May 22, 2016 - #4523 Music & the Spoken Word

Music & the Spoken Word broadcast with the Mormon Tabernacle Choir and Orchestra at Temple Square. May 22, 2016 Broadcast Number 4523.


Music: Ralph Vaughan Williams
Lyrics: George Herbert

“Guide Me to Thee” 
Music: Orson Pratt Huish
Lyrics: Orson Pratt Huish
Arrangement: Stephen Nelson
Featuring: GENTRI

“In Heavenly Love Abiding” 
Finnish melody
Lyrics: Anna L. Waring based on Psalm 23
Arrangement: Mack Wilberg

“Down by the Salley Gardens” (Organ solo)
Irish melody
Arrangement: Andrew Unsworth

Music: Anjanette Mickelsen, GENTRI, and Stephen Nelson
Lyrics: Anjanette Mickelsen, GENTRI, and Stephen Nelson
Arrangement: Stephen Nelson 
Featuring: GENTRI

“Let There Be Peace on Earth”
Music: Sy Miller and Jill Jackson
Lyrics: Sy Miller and Jill Jackson
Arrangement: Michael Davis

Spoken Word

Of Happiness and Complaints

There's no question that we live in a beautiful world and that life is full of reasons to be grateful and joyful. But unfortunately, we still manage to find things to complain about. It may be the weather, traffic, current events, the people around us - or anything in between. Yes, life can be a challenge at times, but there are better ways to face life's challenges than complaining about them.

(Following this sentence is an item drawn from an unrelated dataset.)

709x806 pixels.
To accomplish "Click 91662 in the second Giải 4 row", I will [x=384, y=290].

Years ago, a member of the board of trustees of a large university overheard some students grumbling about various aspects of college life. The advice he gave them was perhaps a bit surprising. He suggested "that they lay their books aside for a few hours, leave their rooms, and go visit someone who is old and lonely, or someone sick and discouraged. By and large," he said, "I have come to see that if we complain about life, it is because we are thinking only of ourselves... The most effective medicine for the sickness of self-pity is to lose ourselves in the service of others."1

You've probably heard this counsel before, but it's worth a reminder. While venting our frustrations may help us feel better for a moment, what really improves our outlook and enriches our lives is thinking of others. It's simple, really, but simple things are not always easy.

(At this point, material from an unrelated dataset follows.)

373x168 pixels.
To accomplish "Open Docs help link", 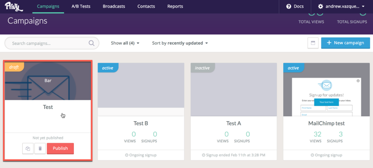I will [295, 6].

For many years now, one woman has made it her practice to start her day by thinking about who might need her help. Who can she call? Who can she visit? Who might need a little sunshine? Somehow she can always think of someone; there's no shortage of people to reach out to. Sometimes she offers nothing more than a listening ear; other times she brings small gifts or food, but always she gives a portion of herself - only to have it replenished for the next day's giving!

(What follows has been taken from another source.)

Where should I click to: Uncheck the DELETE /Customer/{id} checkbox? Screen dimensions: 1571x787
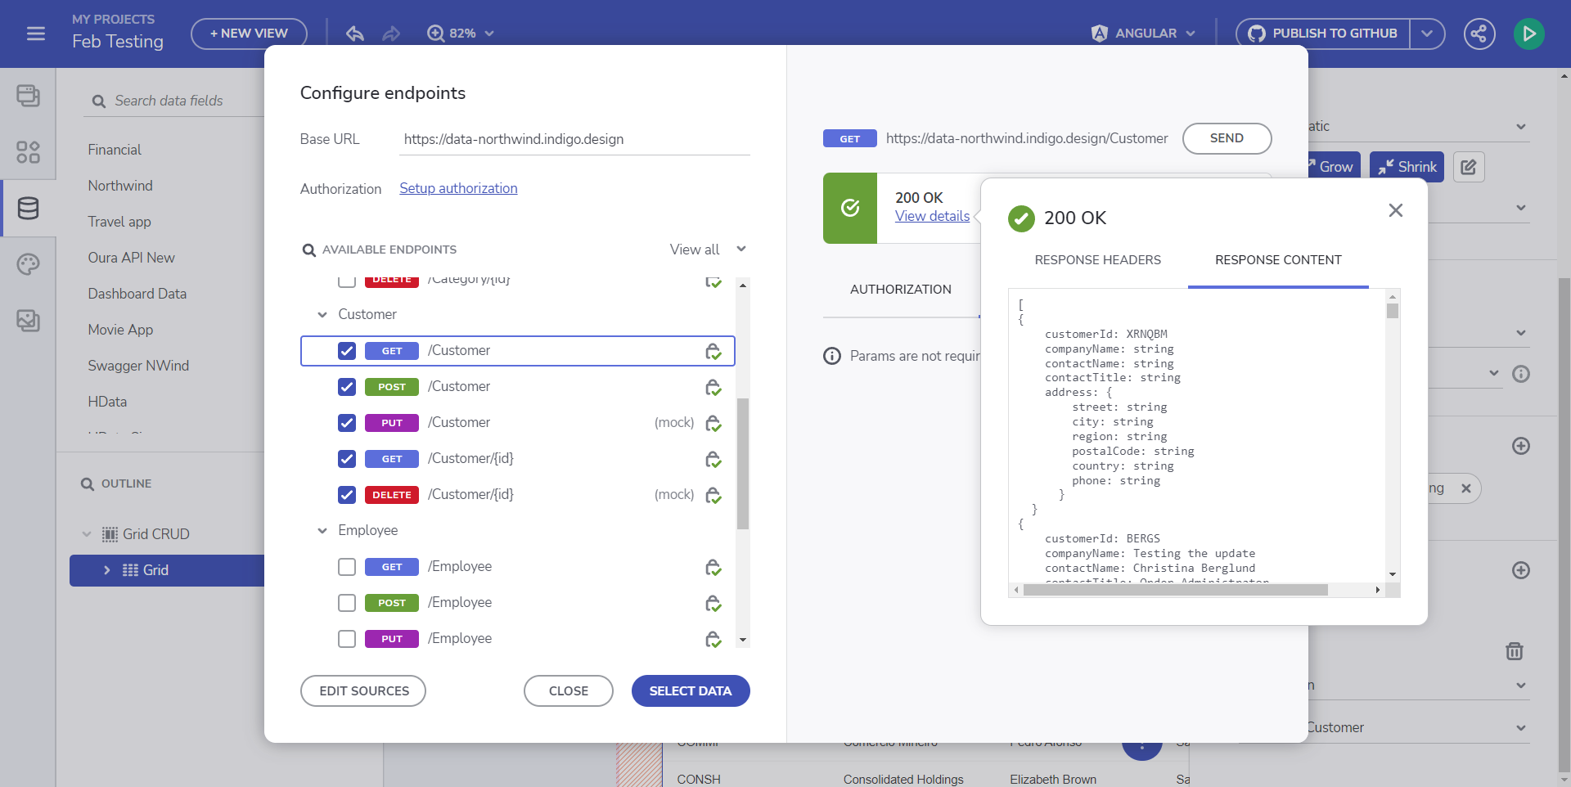point(347,495)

Yes, there's certainly a lot to complain about in life. But giving of ourselves not only shifts our focus away from our problems, it also allows us to make the world just a little more beautiful - even if it's only in small ways. As the university leader wisely observed, "Generally speaking, the most miserable people I know are those who are obsessed with themselves; the happiest people I know are those who lose themselves in the service of others."1

1.Gordon B. Hinckley, "Whosoever Will Save His Life," Ensign, Aug. 1982, 5.